Unfortunately, my smartphone is also a needless distraction. I check it constantly for fear of missing out on something important. I worry inordinately about how many likes, comments, or shares my social media posts have generated. And as I look at others’ social media, I become jealous of their seemingly perfect lives and ministries.

If we’re going to be tech-wise pastors in the Age of Information, we need to learn how to use this indispensable tool — not to mention a tablet or a laptop — without becoming needlessly distracted by it. Toward that end, I offer the following advice:

First, the pastoral is the personal. As Jesus put it in John 10:3, “[The shepherd] calls his own sheep by name and leads them out.” Technology and social media should serve personal relationships, not substitute for them. They should help us move individuals from isolation to relationship. So, if you find yourself spending more time on Facebook than face-to-face, your smartphone has become a distraction.

Technology and social media should serve personal relationships, not substitute for them.

Second, authenticity is essential. Life is hard. It makes us sad or mad as often as it makes us glad. And yet, as Donna Freitas points out in a recent book about college students and social media: “Because young people feel so pressured to post happy things on social media, most of what everyone sees on social media from their peers are happy things; as a result, they often feel inferior because they aren’t actually happy all the time.” She calls this dynamic “the happiness effect.”

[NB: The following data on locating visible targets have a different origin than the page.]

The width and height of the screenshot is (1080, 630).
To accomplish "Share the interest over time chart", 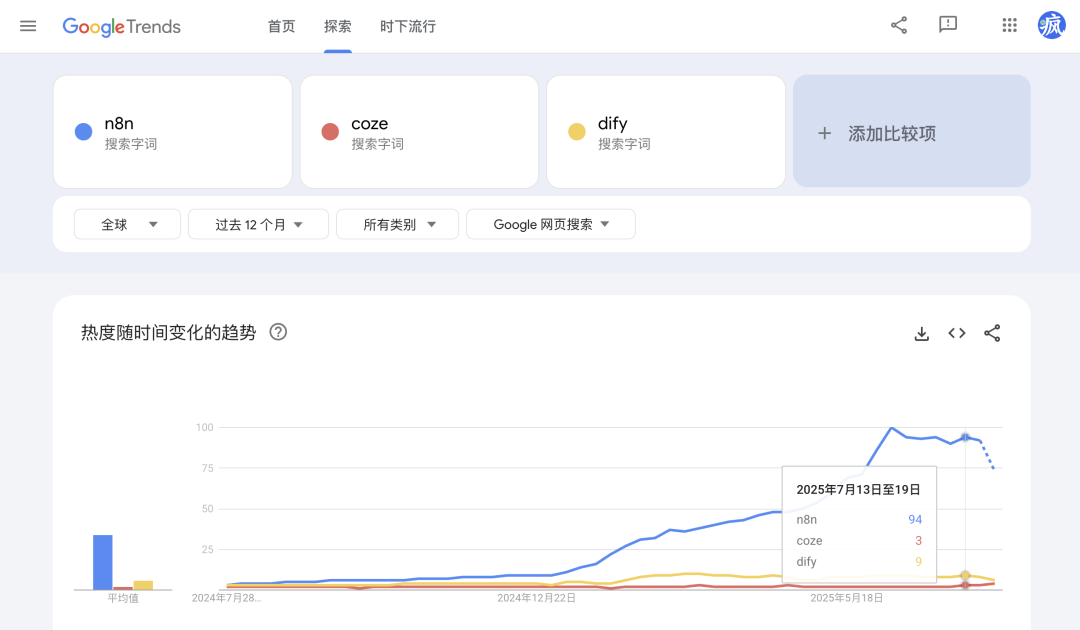I will pos(992,333).

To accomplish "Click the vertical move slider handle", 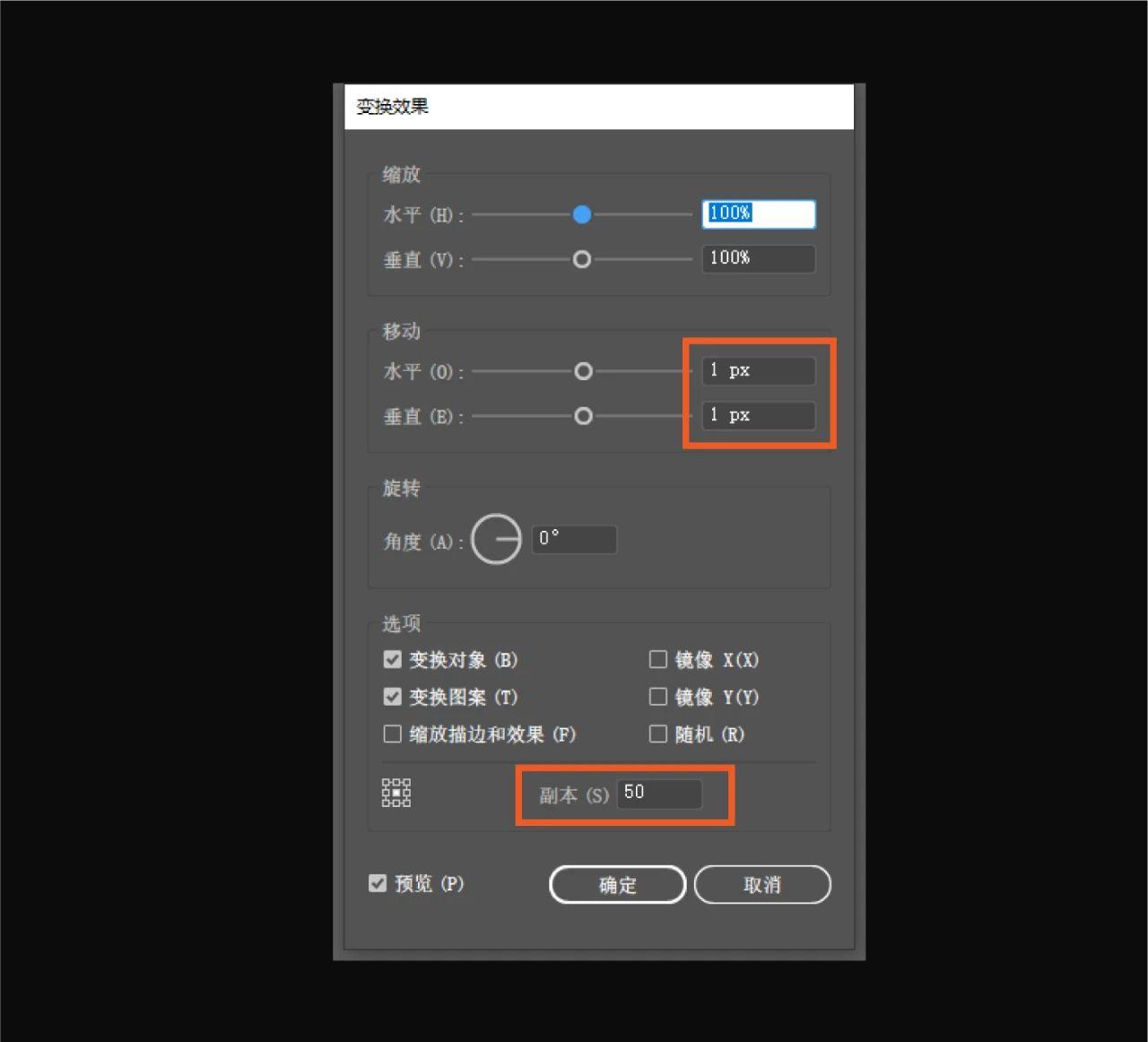I will tap(583, 416).
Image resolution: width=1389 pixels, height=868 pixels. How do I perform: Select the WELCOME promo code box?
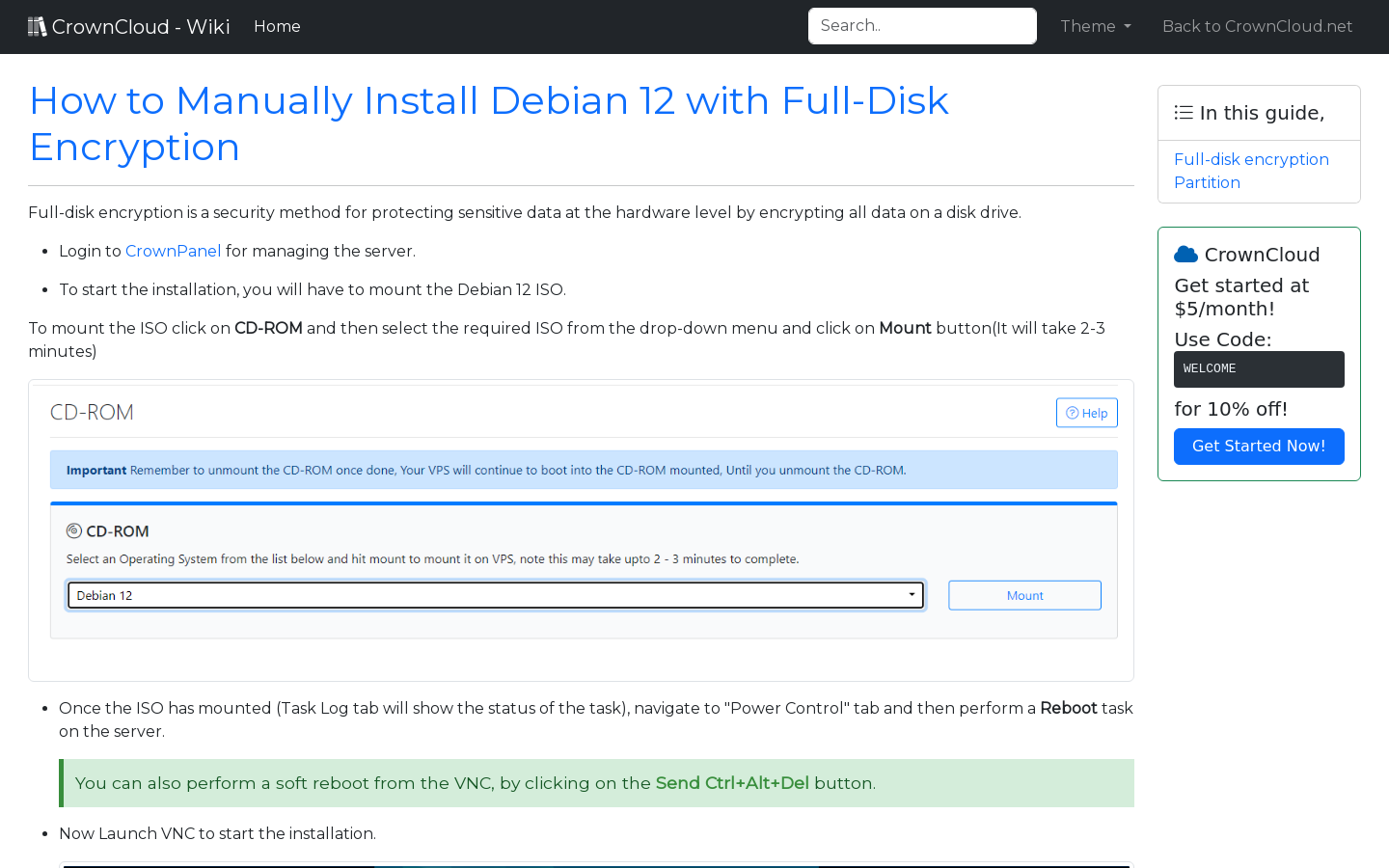[1259, 368]
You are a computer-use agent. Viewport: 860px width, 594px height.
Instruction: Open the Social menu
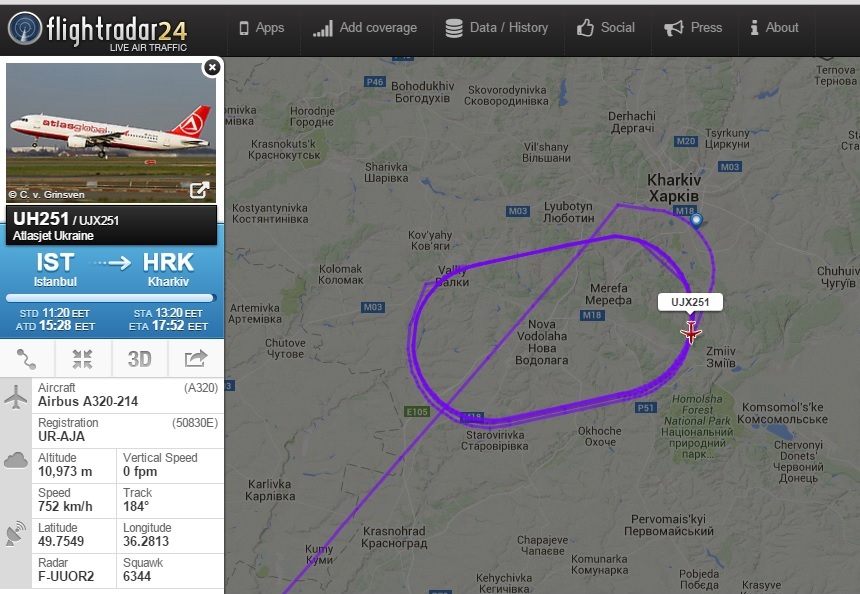click(606, 28)
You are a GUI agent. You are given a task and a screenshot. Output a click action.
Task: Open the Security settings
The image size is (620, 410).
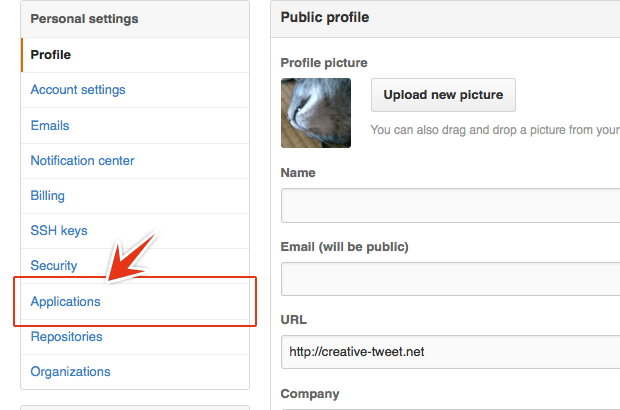[x=54, y=265]
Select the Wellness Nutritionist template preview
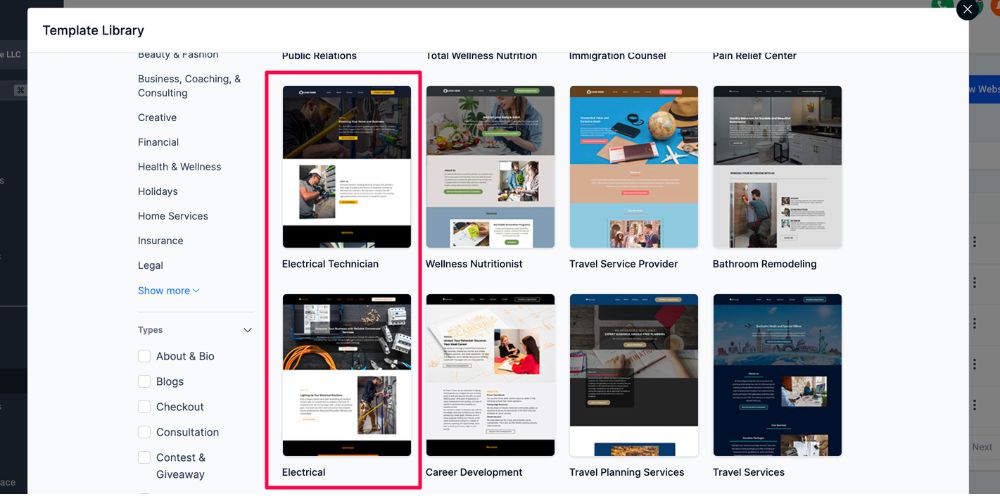This screenshot has width=1000, height=500. tap(490, 167)
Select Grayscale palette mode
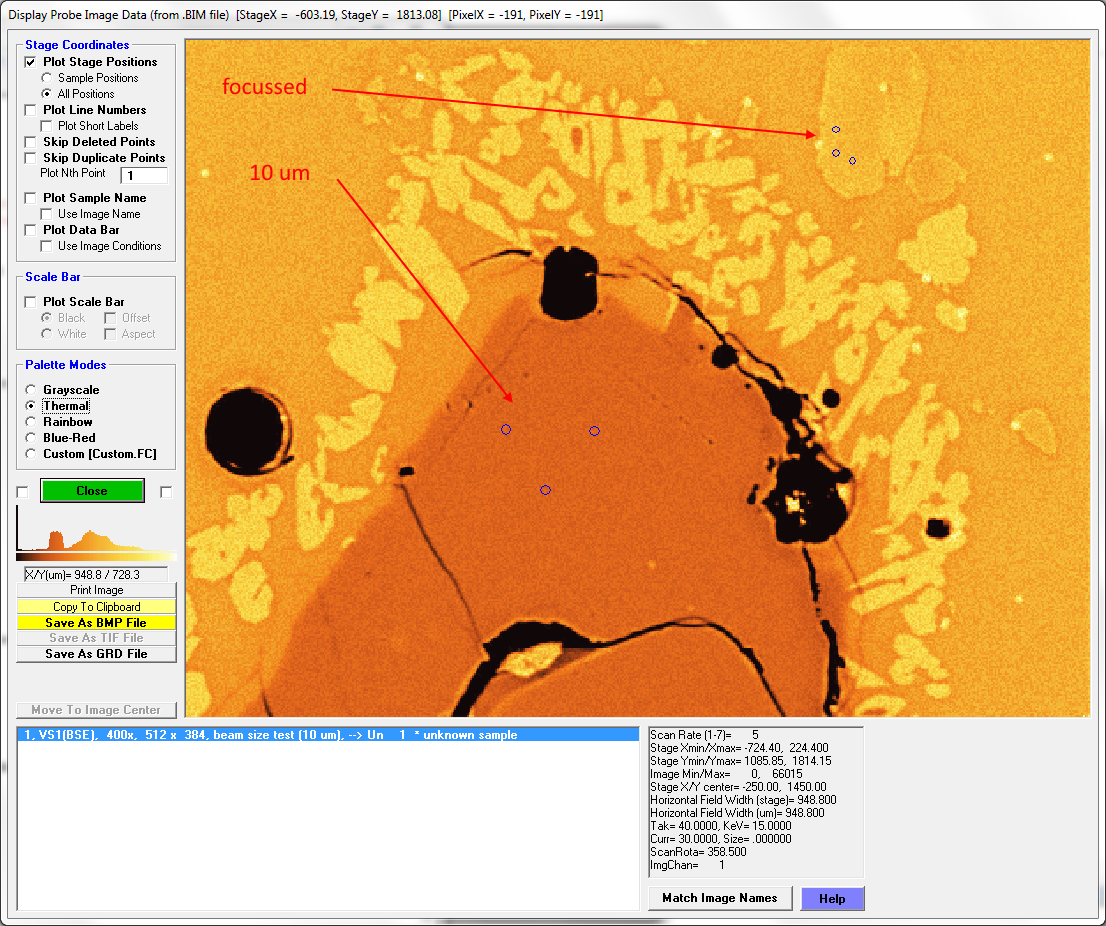The image size is (1106, 926). click(x=32, y=390)
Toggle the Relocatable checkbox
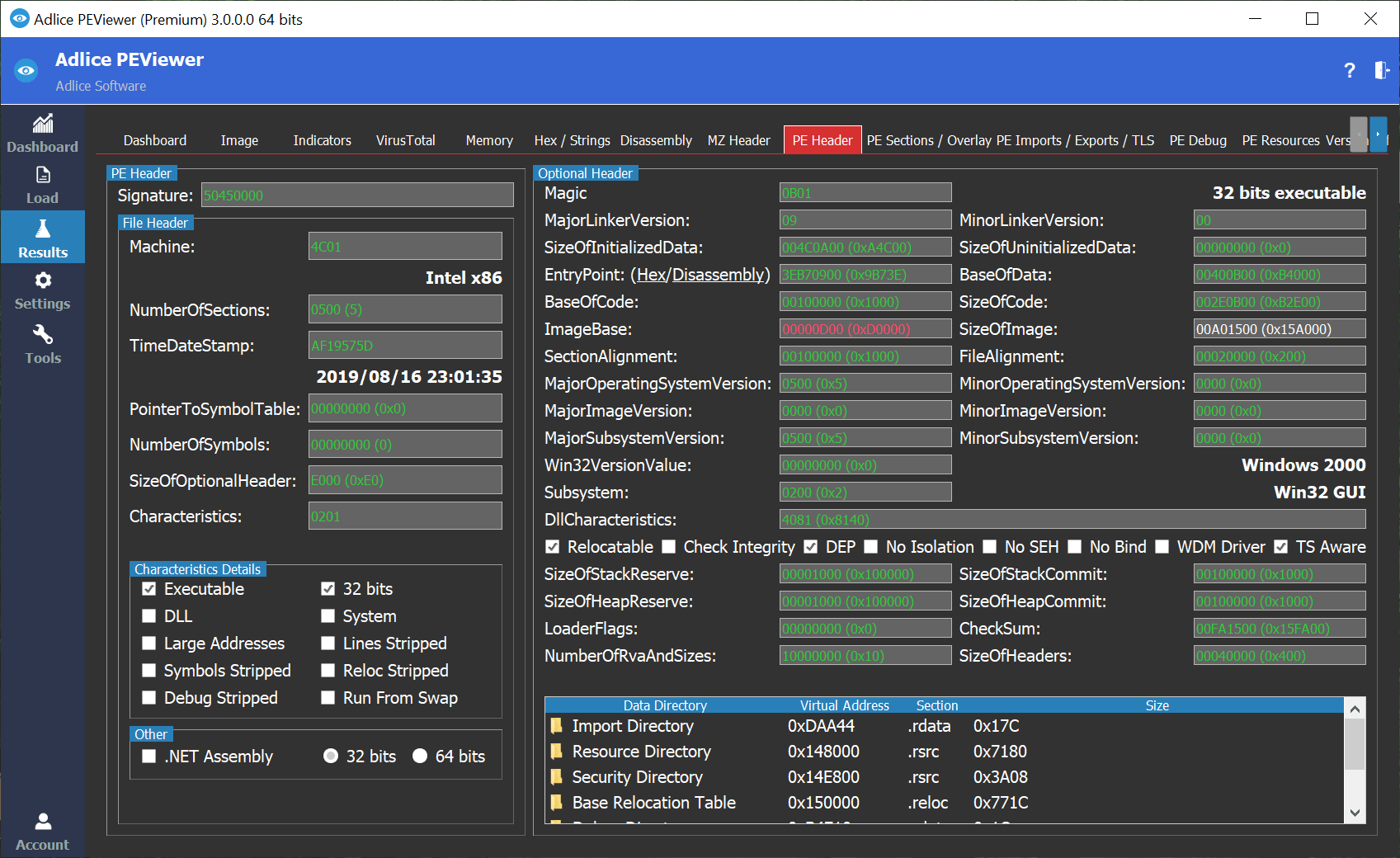 point(553,547)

Compare that to the apostle Paul, who wrote, “I delight in weaknesses, in insults, in hardships, in persecutions, in difficulties. For when I am weak, then I am strong” (2 Corinthians 12:10). Technology and social media should help us and those we lead become Christlike in all circumstances, good or bad. Our use of them should not promote feelings of inferiority or fear of missing out (FOMO) or jealousy in us or in others.

Third, change is hard. Andy Crouch points out that a primary characteristic of technology is that it’s “easy everywhere.” Have a problem? There’s an app for that, and it’s inexpensive and easy to use. Discipleship is not technology, however. It’s costly and difficult. Jesus said, “Whoever wants to be my disciple must deny themselves and take up their cross daily and follow me” (Luke 9:23). There’s no app for cross-bearing.

None of this advice requires you or me to give up our smartphones and social media entirely, although dialing back your use of them is probably a good idea. Rather, the point of this advice is to help you make up your own mind about them so that these tools don’t become a distraction in your life or ministry.